MapFlintGilchristsmlDespite the overly ambitious and even misleading title of the publication, it is an important contribution, outlining as it does, the state of science in the subcontinent as we enter a new century. It also identifies many topics for future productive research with which outside experts can assist. Whether such support eventuates from the visit of the British Association remains to be seen. However, the future of the S2A3, formed in collaboration with all four colonies and Rhodesia, and that includes professional and amateur scientists, seems assured. Many members of what has hitherto been regarded as the superior Philosophical Society of South Africa have joined the Association.
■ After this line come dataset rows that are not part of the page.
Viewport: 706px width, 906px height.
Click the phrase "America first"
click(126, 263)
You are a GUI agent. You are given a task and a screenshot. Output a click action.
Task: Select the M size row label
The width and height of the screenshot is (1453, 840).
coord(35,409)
More scientific endeavour lies ahead, as the Philosophical Society itself transforms into the Royal Society of South Africa, although there have been hurdles in this regard. The role of Sir David Gill has been pivotal in establishing the S2A3.. His initial fears that it would be an engineering society led by men such as German mining engineer Theodore Reunert, and thus not attractive to ‘other scientists’, must have been allayed by the publication of this book which does not include discussion on mining or even on other branches of engineering. Whether Gill’s expressed hopes that science can play a part in healing the rifts created by the recent war, and that the S2A3, can encourage a ‘national’ scientific identity have yet to be tested.